Além disso, o governo ainda não esclareceu se a análise considerará apenas a renda individual do solicitante ou a renda conjunta da família (incluindo o cônjuge).
Segurança na terceira idade: poupança mínima de ¥20 milhões
A capacidade do estrangeiro de viver com um mínimo de conforto na aposentadoria tornou-se um fator crucial de avaliação.
As novas regras verificarão se a projeção da pensão do solicitante atingirá o patamar equivalente ao de alguém que contribuiu para o sistema de previdência social japonês por 30 anos.
Caso a pensão projetada seja inferior a essa meta, o governo avaliará se o candidato possui ativos financeiros — como poupança, ações e outros bens — capazes de compensar a diferença.
Essa rigidez é uma resposta direta do Japão a um aumento de casos em que estrangeiros, após obterem a residência permanente, acabaram recorrendo à assistência social pública (o seikatsu hogo).

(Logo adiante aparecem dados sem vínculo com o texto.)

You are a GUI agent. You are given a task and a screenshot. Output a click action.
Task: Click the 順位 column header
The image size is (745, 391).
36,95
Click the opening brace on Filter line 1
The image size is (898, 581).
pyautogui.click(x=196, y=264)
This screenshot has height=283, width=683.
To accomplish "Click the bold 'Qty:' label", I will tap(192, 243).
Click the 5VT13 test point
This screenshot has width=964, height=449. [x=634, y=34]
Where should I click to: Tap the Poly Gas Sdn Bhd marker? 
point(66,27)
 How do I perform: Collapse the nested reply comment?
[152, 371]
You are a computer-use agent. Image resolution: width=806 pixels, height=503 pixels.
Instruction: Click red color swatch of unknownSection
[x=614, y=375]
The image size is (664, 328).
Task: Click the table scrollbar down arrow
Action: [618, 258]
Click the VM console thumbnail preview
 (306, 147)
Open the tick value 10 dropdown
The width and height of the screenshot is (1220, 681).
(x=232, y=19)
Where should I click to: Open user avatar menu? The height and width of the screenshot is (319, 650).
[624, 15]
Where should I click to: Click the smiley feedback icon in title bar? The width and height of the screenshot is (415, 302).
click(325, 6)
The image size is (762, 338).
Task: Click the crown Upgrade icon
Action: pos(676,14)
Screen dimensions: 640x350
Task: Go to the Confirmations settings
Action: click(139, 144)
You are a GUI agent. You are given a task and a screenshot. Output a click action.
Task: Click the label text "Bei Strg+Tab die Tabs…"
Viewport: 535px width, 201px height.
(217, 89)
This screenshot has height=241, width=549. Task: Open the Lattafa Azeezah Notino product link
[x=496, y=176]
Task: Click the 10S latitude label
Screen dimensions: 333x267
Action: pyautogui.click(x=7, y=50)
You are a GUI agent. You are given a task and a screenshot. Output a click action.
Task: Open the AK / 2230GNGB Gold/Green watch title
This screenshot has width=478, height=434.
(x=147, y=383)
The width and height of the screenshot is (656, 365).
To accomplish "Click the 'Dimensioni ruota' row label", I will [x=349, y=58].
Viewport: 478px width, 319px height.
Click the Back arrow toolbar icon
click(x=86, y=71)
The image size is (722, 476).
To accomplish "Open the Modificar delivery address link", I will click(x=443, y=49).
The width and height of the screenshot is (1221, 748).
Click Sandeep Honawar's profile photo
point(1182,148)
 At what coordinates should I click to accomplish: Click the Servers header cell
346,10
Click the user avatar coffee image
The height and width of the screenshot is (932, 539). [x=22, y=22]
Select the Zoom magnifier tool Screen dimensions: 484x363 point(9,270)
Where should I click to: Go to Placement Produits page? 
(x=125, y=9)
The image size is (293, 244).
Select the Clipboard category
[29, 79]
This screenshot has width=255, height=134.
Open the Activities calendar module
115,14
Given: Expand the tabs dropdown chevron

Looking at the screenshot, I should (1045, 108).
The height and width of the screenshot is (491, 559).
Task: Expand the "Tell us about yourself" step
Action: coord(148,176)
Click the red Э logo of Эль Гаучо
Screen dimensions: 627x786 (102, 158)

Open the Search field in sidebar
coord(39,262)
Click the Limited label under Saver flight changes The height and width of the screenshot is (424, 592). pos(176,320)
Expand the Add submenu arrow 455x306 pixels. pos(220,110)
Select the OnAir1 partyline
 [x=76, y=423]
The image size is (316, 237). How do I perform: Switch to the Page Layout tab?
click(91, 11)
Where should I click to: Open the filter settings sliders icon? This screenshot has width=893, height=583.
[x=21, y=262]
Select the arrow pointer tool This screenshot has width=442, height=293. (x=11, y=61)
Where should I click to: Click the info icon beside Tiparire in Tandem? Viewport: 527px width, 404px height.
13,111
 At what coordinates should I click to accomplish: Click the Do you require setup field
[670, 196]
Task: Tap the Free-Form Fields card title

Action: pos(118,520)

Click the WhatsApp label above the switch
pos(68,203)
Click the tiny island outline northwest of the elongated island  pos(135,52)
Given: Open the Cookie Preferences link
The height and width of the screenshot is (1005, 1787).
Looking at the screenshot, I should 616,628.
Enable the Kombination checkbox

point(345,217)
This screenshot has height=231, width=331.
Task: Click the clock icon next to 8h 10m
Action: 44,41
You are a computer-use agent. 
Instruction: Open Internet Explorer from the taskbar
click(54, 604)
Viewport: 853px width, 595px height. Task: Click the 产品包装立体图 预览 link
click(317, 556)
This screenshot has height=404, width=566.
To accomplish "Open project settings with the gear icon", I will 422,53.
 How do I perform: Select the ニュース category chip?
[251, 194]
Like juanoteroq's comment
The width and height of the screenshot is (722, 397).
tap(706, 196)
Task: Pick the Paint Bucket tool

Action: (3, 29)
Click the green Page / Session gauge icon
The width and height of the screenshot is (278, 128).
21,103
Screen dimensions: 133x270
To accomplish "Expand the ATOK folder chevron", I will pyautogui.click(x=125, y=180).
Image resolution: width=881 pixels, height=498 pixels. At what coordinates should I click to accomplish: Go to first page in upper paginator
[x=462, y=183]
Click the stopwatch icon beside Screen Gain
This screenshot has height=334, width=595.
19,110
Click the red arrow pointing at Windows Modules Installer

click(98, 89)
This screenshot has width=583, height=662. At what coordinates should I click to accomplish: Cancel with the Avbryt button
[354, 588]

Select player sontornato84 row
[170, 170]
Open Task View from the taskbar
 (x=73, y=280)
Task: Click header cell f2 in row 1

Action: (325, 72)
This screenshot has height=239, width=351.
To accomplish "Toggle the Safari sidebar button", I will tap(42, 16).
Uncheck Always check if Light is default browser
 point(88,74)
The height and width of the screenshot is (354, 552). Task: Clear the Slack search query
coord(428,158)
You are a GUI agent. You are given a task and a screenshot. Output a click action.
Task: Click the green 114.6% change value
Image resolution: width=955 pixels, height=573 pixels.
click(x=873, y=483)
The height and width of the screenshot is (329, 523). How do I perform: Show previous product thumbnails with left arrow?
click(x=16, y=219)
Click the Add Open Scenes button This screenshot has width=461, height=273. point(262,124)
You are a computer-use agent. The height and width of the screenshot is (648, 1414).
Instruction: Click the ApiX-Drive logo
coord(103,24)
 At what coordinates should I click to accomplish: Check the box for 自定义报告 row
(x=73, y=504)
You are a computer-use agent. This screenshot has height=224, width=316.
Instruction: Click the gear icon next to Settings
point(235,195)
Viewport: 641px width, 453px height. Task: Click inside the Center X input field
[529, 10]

Para viver relativamente bem após a aposentadoria no Japão, um casal precisará de pelo menos 15 a 20 milhões de ienes em fundos pessoais (poupança e outros ativos).
Se almejam um estilo de vida confortável, precisarão de aproximadamente 30 a 35 milhões de ienes, segundo um levantamento feito pela seguradora Sony Life.
As despesas mensais de subsistência são de cerca de 240 mil ienes para um casal e de aproximadamente 150 a 160 mil ienes para uma pessoa sozinha.
Ou seja, além do valor da pensão (50 a 100 mil ienes), é preciso complementar essa despesa com a renda dos ativos.
Os novos desafios
O visto permanente atrai muitos estrangeiros por eliminar as restrições de emprego e a necessidade de renovação periódica do status.
Justamente por isso, o Japão passará a avaliar com uma lupa se o candidato tem condições reais de se sustentar de forma independente a longo prazo.
Para trabalhadores sem estabilidade, sem plano de carreira e sem bens acumulados para a velhice, comprovar essa capacidade financeira será um obstáculo considerável para alcançar o tão sonhado status.
Um visto que já não é tão “permanente”
Outro ponto de grande apreensão, embora menos discutido, é a manutenção desse status. Afinal, o que acontece com o residente permanente que não tiver renda ou pensão suficiente para se manter na terceira idade?
Hoje, pouco mais de 50% das comunidades brasileira e peruana no Japão possuem o visto permanente.
No entanto, o termo “permanente” deixou de ser uma garantia definitiva. O status agora pode ser revogado por fatores como inadimplência no pagamento de impostos e da previdência social, envolvimento em crimes, entre outros critérios que o governo ainda precisará esclarecer.
A mensagem, porém, é clara: a permanência no país está cada vez mais atrelada à autossuficiência financeira contínua.